# k-Nearest Neighbor


This function illustrates how to use k-nearest neighbors in tensorflow

We will use the 1970s Boston housing dataset which is available through the UCI ML data repository. 

### Data:
----------x-values-----------
* CRIM   : per capita crime rate by town
* ZN     : prop. of res. land zones
* INDUS  : prop. of non-retail business acres
* CHAS   : Charles river dummy variable
* NOX    : nitrix oxides concentration / 10 M
* RM     : Avg. # of rooms per building
* AGE    : prop. of buildings built prior to 1940
* DIS    : Weighted distances to employment centers
* RAD    : Index of radian highway access
* TAX    : Full tax rate value per $10k
* PTRATIO: Pupil/Teacher ratio by town
* B      : 1000*(Bk-0.63)^2, Bk=prop. of blacks
* LSTAT  : % lower status of pop

------------y-value-----------
* MEDV   : Median Value of homes in $1,000's

In [11]:
# import required libraries
#importing pyplot from matplotlib for visualization
import matplotlib.pyplot as plt
#importing numpy
import numpy as np
#importing tensorflow
import tensorflow as tf
#importing requests which will be used for fetching data
import requests
#Clearing the default graph stack and resetting the global default graph.
from tensorflow.python.framework import ops
ops.reset_default_graph()
#importing debug library
from tensorflow.python import debug as tf_debug

#Load boston housing dataset...does not need internet
from sklearn.datasets import load_boston
print ("Housing data downloaded")

Housing data downloaded


### Create graph

In [12]:
#creating a session object which creates an environment where we can execute Operations and evaluate Tensors
sess = tf.Session()

## Debugger

### Uncomment the below line and execute the code to run the debugger.

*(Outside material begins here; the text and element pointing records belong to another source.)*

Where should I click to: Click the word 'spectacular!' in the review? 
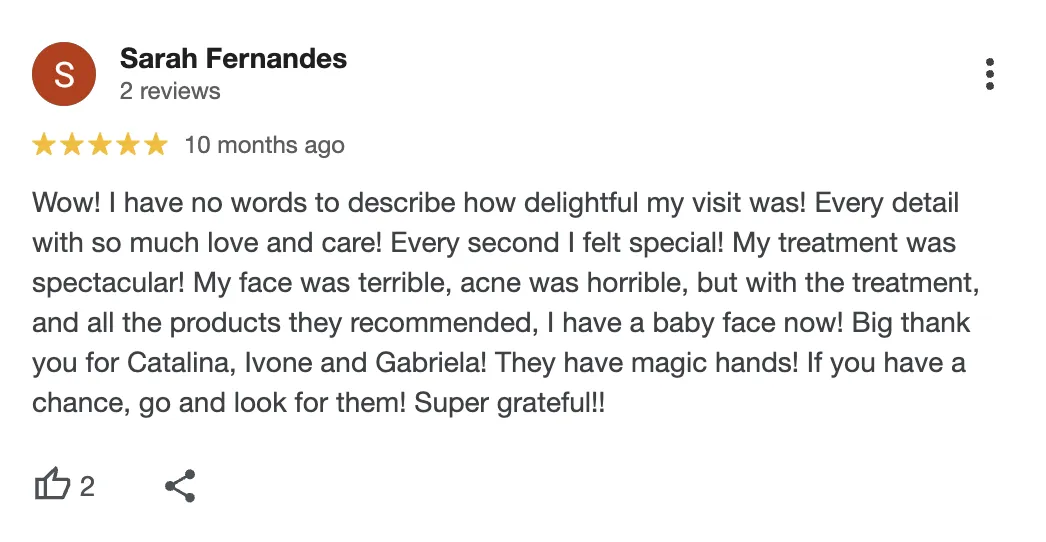[108, 283]
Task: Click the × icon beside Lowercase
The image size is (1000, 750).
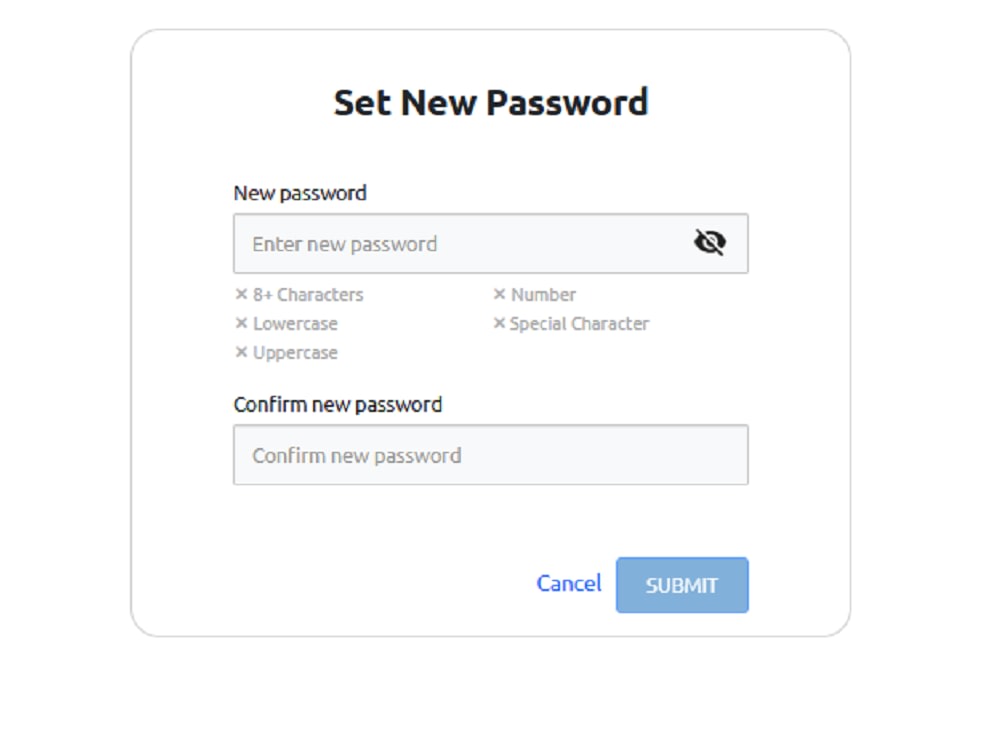Action: pyautogui.click(x=240, y=323)
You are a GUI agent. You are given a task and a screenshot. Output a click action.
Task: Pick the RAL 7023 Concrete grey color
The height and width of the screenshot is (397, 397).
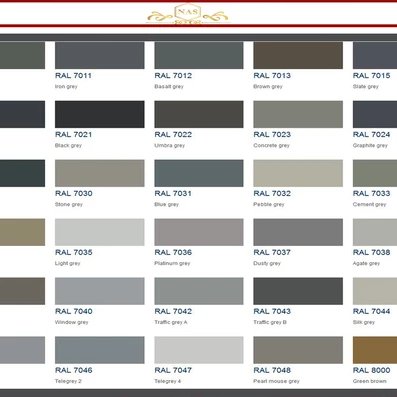coord(298,114)
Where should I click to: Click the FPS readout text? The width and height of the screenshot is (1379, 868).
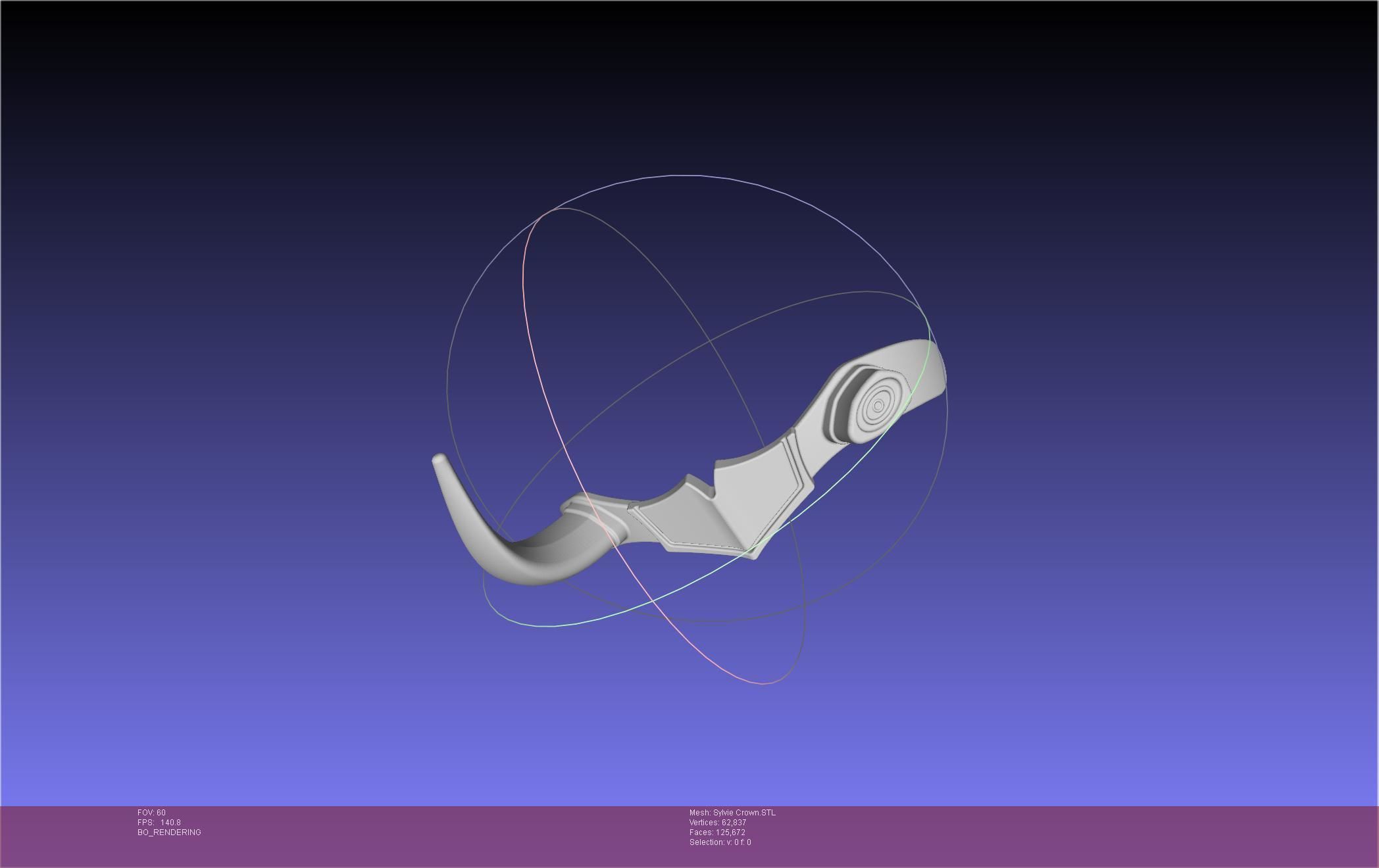[x=159, y=823]
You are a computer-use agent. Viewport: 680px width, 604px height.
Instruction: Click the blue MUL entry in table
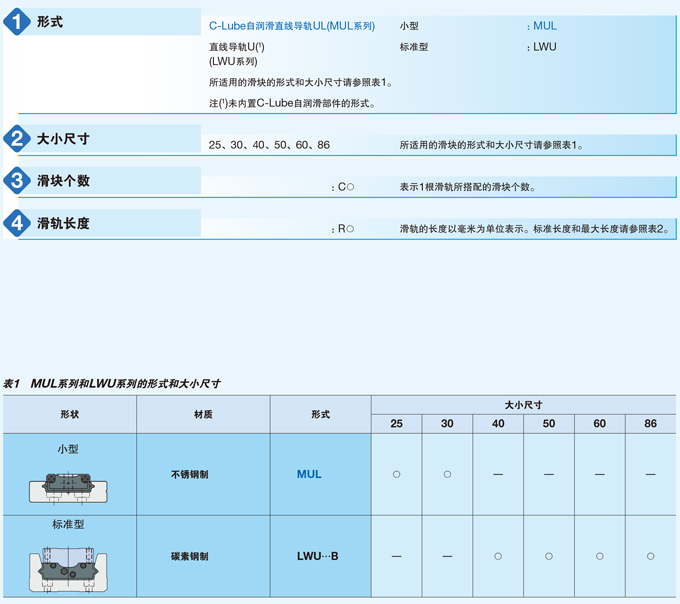click(309, 474)
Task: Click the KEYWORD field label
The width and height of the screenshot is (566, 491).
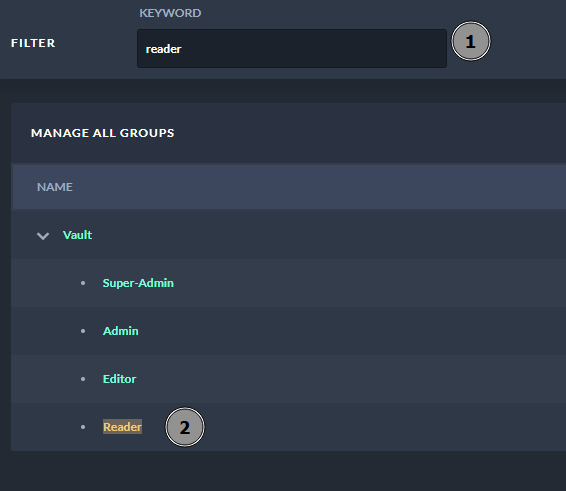Action: click(x=170, y=13)
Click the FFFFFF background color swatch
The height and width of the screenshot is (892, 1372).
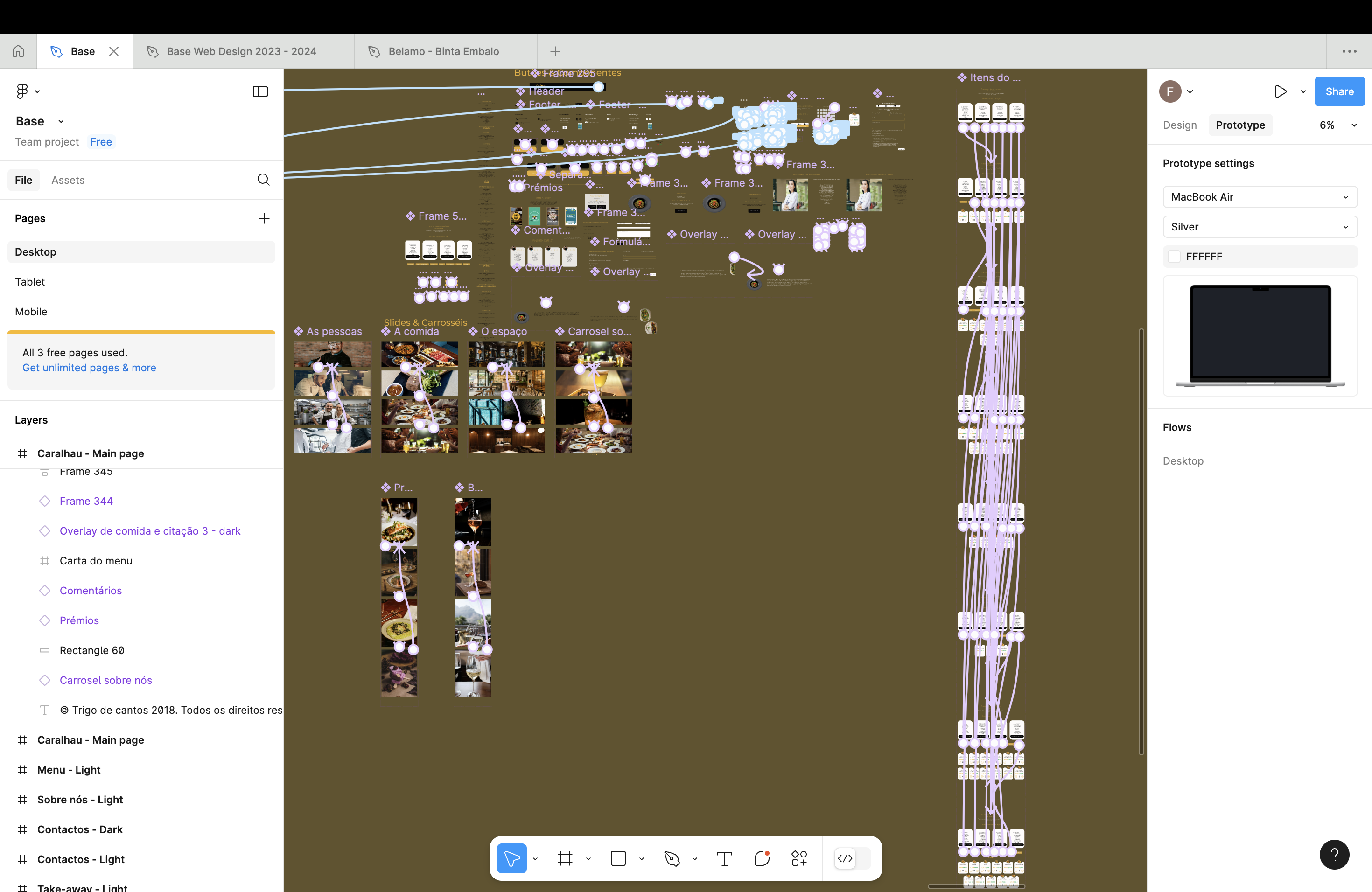[1174, 257]
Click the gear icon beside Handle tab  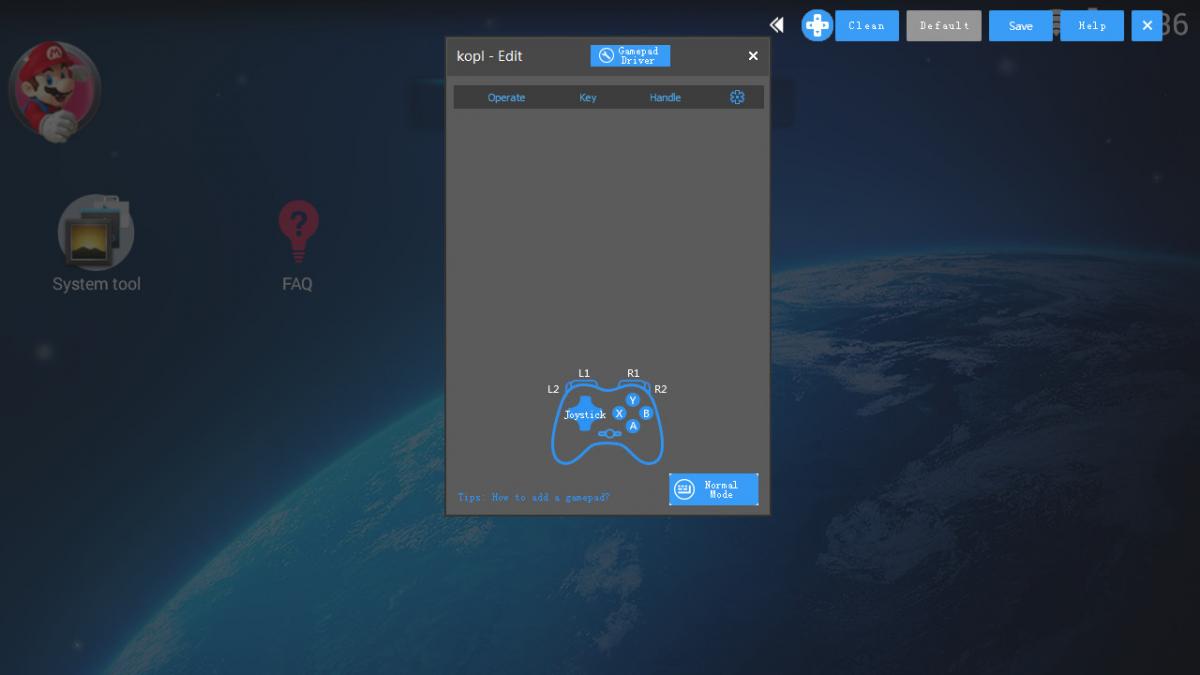pyautogui.click(x=737, y=97)
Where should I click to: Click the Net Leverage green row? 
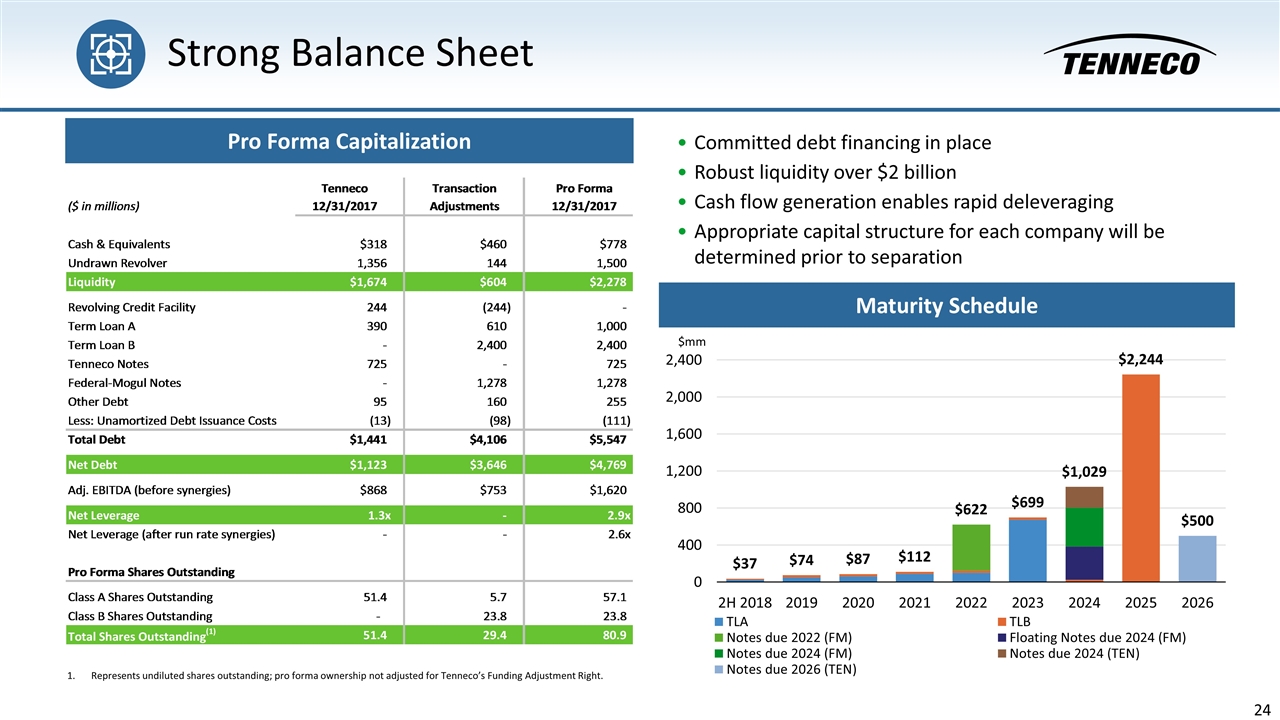click(349, 515)
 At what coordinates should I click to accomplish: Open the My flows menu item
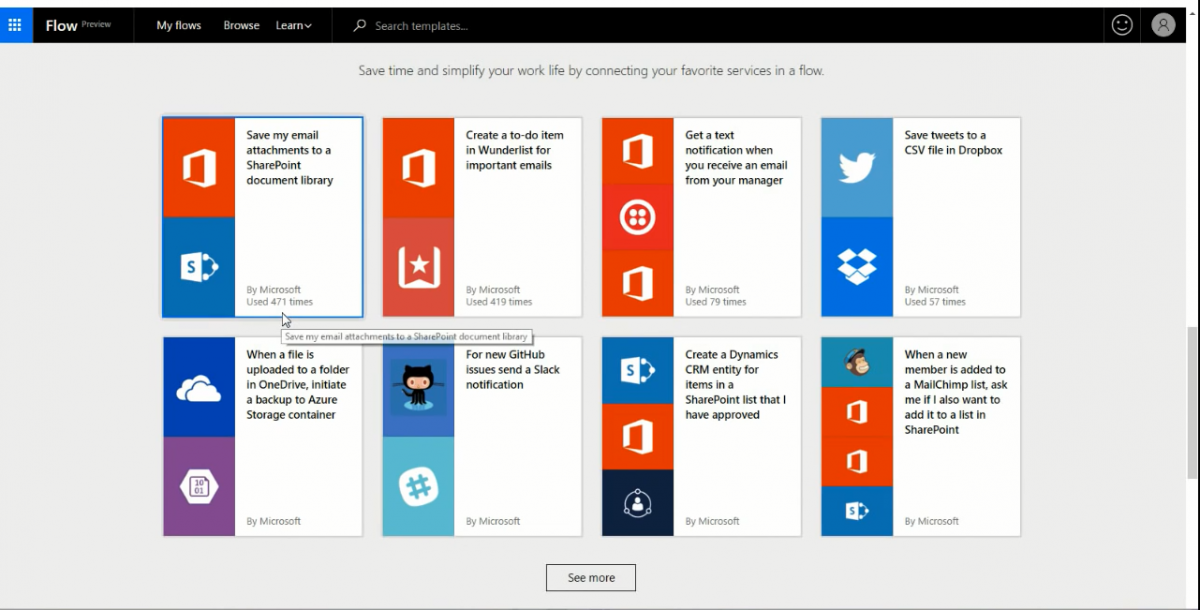point(178,25)
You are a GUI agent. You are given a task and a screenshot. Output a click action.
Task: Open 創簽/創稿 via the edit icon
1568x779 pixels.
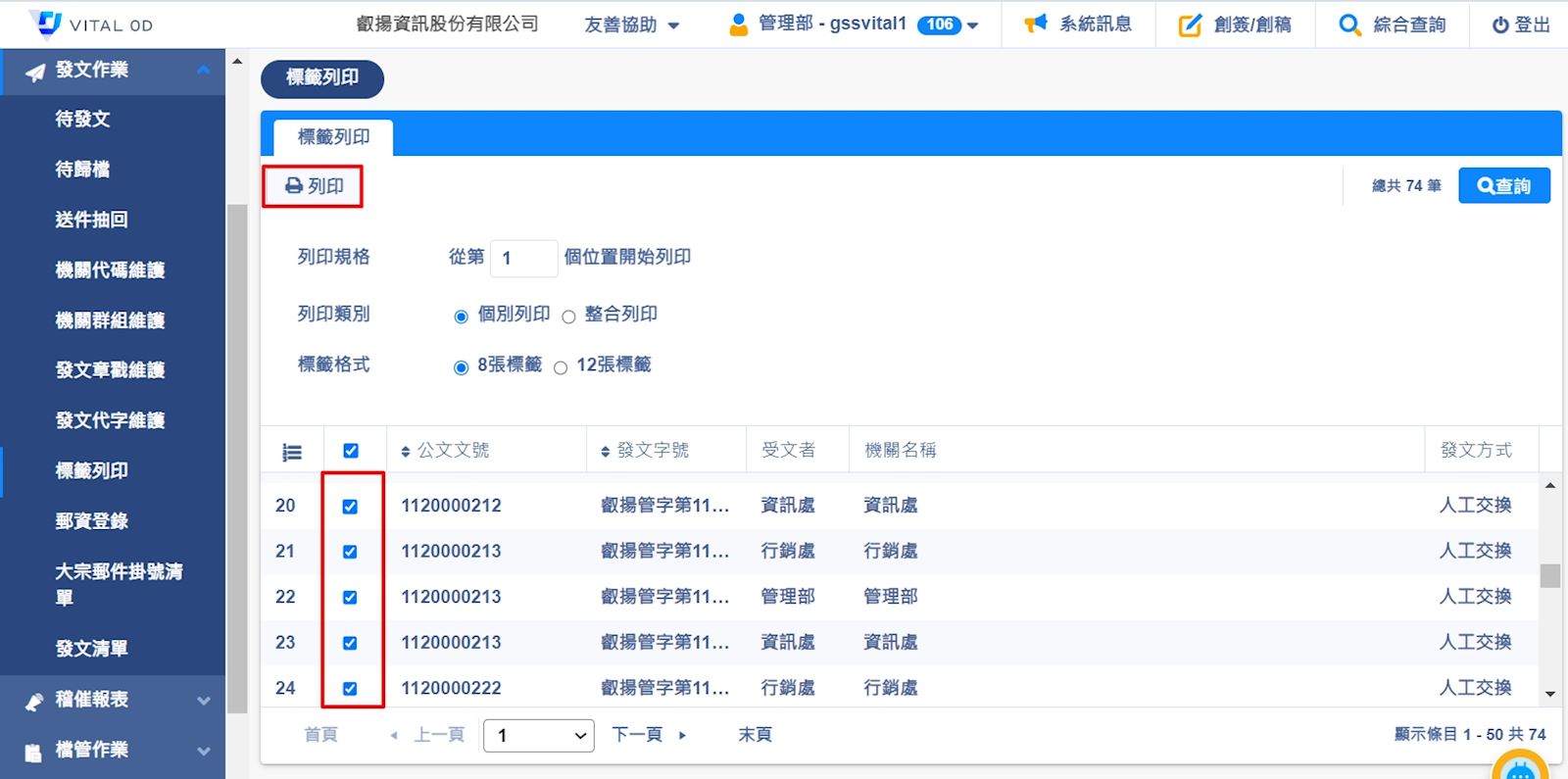pos(1190,25)
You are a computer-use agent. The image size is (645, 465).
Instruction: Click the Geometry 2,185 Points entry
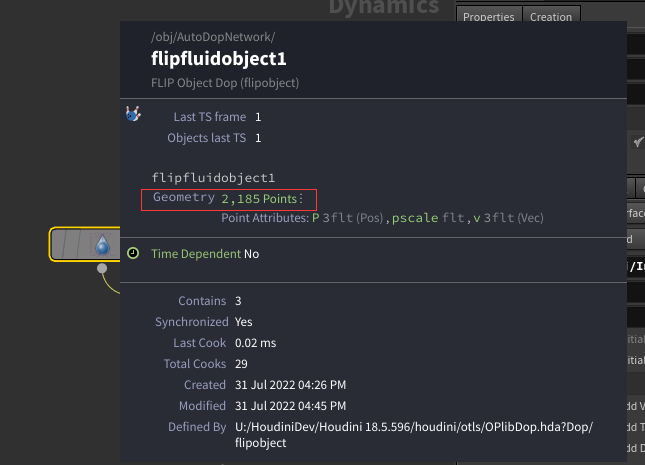[229, 198]
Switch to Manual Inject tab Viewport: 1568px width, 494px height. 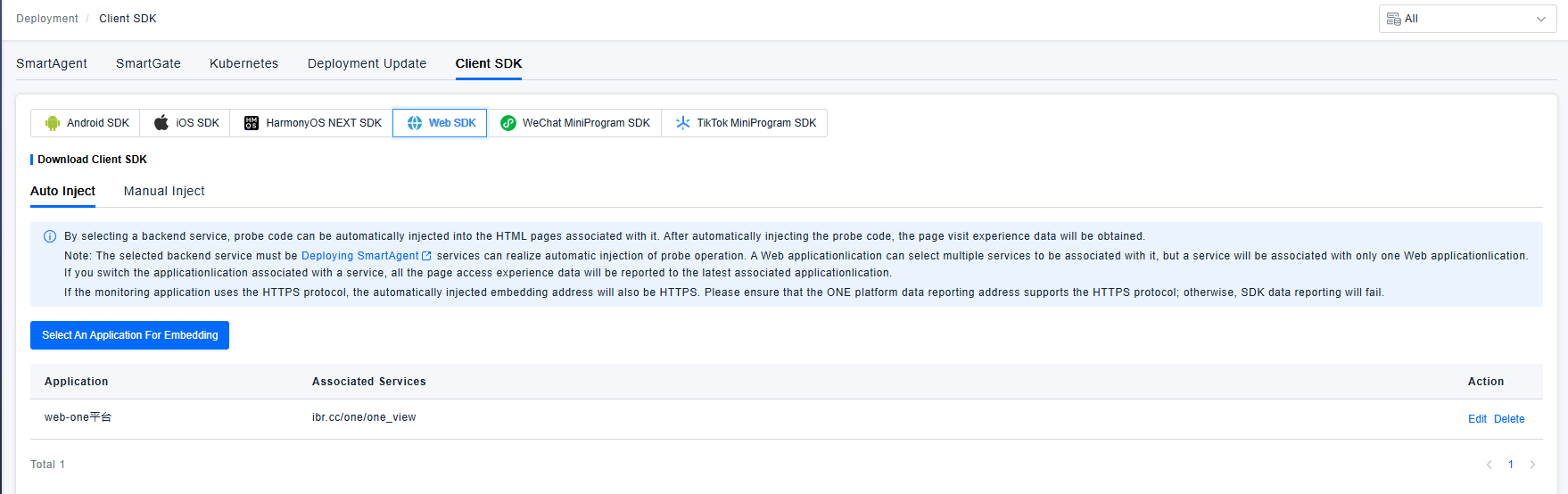pos(164,191)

### Go to the link once you start execution    			http://localhost:6006/

In [13]:
#Uncomment the below line to run the debugger
# sess = tf_debug.TensorBoardDebugWrapperSession(sess, "localhost:6064")

### Load the data

In [14]:
#URL for the boston housing data in UCI repository is set to the variable
housing_url = load_boston()#'https://archive.ics.uci.edu/ml/machine-learning-databases/housing/housing.data'
#the different features in the dataset
print ("Data accessed")
housing_header = ['CRIM', 'ZN', 'INDUS', 'CHAS', 'NOX', 'RM', 'AGE', 'DIS', 'RAD', 'TAX', 'PTRATIO', 'B', 'LSTAT', 'MEDV']
#the features being used in our model
cols_used = ['CRIM', 'INDUS', 'NOX', 'RM', 'AGE', 'DIS', 'TAX', 'PTRATIO', 'B', 'LSTAT']
#The number of features being used in the model
num_features = len(cols_used)
#Using requests, load the url containing the dataset and fetch the data
housing_file = requests.get(housing_url)
#For each line withe length greater than 0, split the line based on space and store it in a 2-d list
housing_data = [[float(x) for x in y.split(' ') if len(x)>=1] for y in housing_file.text.split('\n') if len(y)>=1]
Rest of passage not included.